→ INPUT RECORDS:

————————

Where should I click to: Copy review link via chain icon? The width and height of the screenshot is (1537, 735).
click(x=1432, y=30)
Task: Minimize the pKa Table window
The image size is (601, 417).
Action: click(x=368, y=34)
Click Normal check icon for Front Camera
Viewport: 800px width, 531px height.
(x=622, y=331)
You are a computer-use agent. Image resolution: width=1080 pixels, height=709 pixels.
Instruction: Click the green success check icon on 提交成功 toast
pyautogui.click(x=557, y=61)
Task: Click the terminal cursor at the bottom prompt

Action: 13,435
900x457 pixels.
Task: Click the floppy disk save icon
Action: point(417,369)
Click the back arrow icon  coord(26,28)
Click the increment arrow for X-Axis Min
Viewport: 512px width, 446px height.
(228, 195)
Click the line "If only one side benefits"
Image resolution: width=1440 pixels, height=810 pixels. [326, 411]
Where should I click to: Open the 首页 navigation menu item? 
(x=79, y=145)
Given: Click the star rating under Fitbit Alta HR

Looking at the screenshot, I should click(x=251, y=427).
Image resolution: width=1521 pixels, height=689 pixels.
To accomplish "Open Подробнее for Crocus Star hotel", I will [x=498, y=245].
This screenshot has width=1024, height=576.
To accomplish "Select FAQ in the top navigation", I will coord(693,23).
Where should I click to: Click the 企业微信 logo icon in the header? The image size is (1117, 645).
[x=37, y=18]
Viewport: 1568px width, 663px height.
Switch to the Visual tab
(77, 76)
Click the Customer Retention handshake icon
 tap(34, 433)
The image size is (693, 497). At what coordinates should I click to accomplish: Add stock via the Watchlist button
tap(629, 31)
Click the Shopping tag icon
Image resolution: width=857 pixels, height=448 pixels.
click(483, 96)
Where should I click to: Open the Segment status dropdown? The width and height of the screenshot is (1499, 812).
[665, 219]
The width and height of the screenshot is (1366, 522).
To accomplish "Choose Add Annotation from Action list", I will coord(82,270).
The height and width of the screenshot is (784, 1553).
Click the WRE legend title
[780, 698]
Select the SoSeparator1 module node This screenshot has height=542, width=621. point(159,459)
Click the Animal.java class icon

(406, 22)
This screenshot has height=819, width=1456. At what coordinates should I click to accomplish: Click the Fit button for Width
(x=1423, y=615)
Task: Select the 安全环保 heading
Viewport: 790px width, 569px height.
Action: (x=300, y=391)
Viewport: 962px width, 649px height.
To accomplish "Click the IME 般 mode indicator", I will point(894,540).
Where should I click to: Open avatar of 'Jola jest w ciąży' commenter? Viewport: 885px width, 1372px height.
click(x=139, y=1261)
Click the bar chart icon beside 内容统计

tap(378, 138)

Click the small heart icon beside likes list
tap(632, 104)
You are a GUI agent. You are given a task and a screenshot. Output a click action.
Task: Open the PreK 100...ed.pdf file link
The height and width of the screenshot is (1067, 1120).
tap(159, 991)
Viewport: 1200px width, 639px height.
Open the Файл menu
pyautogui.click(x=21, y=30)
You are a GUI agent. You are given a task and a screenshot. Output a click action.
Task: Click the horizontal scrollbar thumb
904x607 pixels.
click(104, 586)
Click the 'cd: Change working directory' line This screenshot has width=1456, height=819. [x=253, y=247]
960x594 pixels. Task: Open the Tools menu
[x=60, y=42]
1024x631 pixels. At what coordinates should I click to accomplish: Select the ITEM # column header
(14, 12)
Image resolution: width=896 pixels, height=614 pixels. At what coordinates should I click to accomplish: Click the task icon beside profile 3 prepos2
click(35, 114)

————————

Render every line of the records above as a Markdown table with two columns, Row and Line. Number the rows in order and leave out blank lines.

| Row | Line |
|---|---|
| 1 | Where should I click to: Copy review link via chain icon? The width and height of the screenshot is (1537, 735). |
| 2 | click(x=1432, y=30) |
| 3 | Task: Minimize the pKa Table window |
| 4 | The image size is (601, 417). |
| 5 | Action: click(x=368, y=34) |
| 6 | Click Normal check icon for Front Camera |
| 7 | Viewport: 800px width, 531px height. |
| 8 | (x=622, y=331) |
| 9 | You are a computer-use agent. Image resolution: width=1080 pixels, height=709 pixels. |
| 10 | Instruction: Click the green success check icon on 提交成功 toast |
| 11 | pyautogui.click(x=557, y=61) |
| 12 | Task: Click the terminal cursor at the bottom prompt |
| 13 | Action: 13,435 |
| 14 | 900x457 pixels. |
| 15 | Task: Click the floppy disk save icon |
| 16 | Action: point(417,369) |
| 17 | Click the back arrow icon  coord(26,28) |
| 18 | Click the increment arrow for X-Axis Min |
| 19 | Viewport: 512px width, 446px height. |
| 20 | (228, 195) |
| 21 | Click the line "If only one side benefits" |
| 22 | Image resolution: width=1440 pixels, height=810 pixels. [326, 411] |
| 23 | Where should I click to: Open the 首页 navigation menu item?  |
| 24 | (x=79, y=145) |
| 25 | Given: Click the star rating under Fitbit Alta HR |
| 26 | Looking at the screenshot, I should click(x=251, y=427). |
| 27 | Image resolution: width=1521 pixels, height=689 pixels. |
| 28 | To accomplish "Open Подробнее for Crocus Star hotel", I will [x=498, y=245]. |
| 29 | This screenshot has width=1024, height=576. |
| 30 | To accomplish "Select FAQ in the top navigation", I will coord(693,23). |
| 31 | Where should I click to: Click the 企业微信 logo icon in the header? The image size is (1117, 645). |
| 32 | [x=37, y=18] |
| 33 | Viewport: 1568px width, 663px height. |
| 34 | Switch to the Visual tab |
| 35 | (77, 76) |
| 36 | Click the Customer Retention handshake icon |
| 37 |  tap(34, 433) |
| 38 | The image size is (693, 497). At what coordinates should I click to accomplish: Add stock via the Watchlist button |
| 39 | tap(629, 31) |
| 40 | Click the Shopping tag icon |
| 41 | Image resolution: width=857 pixels, height=448 pixels. |
| 42 | click(483, 96) |
| 43 | Where should I click to: Open the Segment status dropdown? The width and height of the screenshot is (1499, 812). |
| 44 | [665, 219] |
| 45 | The width and height of the screenshot is (1366, 522). |
| 46 | To accomplish "Choose Add Annotation from Action list", I will coord(82,270). |
| 47 | The height and width of the screenshot is (784, 1553). |
| 48 | Click the WRE legend title |
| 49 | [780, 698] |
| 50 | Select the SoSeparator1 module node This screenshot has height=542, width=621. point(159,459) |
| 51 | Click the Animal.java class icon |
| 52 | (406, 22) |
| 53 | This screenshot has height=819, width=1456. At what coordinates should I click to accomplish: Click the Fit button for Width |
| 54 | (x=1423, y=615) |
| 55 | Task: Select the 安全环保 heading |
| 56 | Viewport: 790px width, 569px height. |
| 57 | Action: (x=300, y=391) |
| 58 | Viewport: 962px width, 649px height. |
| 59 | To accomplish "Click the IME 般 mode indicator", I will point(894,540). |
| 60 | Where should I click to: Open avatar of 'Jola jest w ciąży' commenter? Viewport: 885px width, 1372px height. |
| 61 | click(x=139, y=1261) |
| 62 | Click the bar chart icon beside 内容统计 |
| 63 | tap(378, 138) |
| 64 | Click the small heart icon beside likes list |
| 65 | tap(632, 104) |
| 66 | You are a GUI agent. You are given a task and a screenshot. Output a click action. |
| 67 | Task: Open the PreK 100...ed.pdf file link |
| 68 | The height and width of the screenshot is (1067, 1120). |
| 69 | tap(159, 991) |
| 70 | Viewport: 1200px width, 639px height. |
| 71 | Open the Файл menu |
| 72 | pyautogui.click(x=21, y=30) |
| 73 | You are a GUI agent. You are given a task and a screenshot. Output a click action. |
| 74 | Task: Click the horizontal scrollbar thumb |
| 75 | 904x607 pixels. |
| 76 | click(104, 586) |
| 77 | Click the 'cd: Change working directory' line This screenshot has width=1456, height=819. [x=253, y=247] |
| 78 | 960x594 pixels. Task: Open the Tools menu |
| 79 | [x=60, y=42] |
| 80 | 1024x631 pixels. At what coordinates should I click to accomplish: Select the ITEM # column header |
| 81 | (14, 12) |
| 82 | Image resolution: width=896 pixels, height=614 pixels. At what coordinates should I click to accomplish: Click the task icon beside profile 3 prepos2 |
| 83 | click(35, 114) |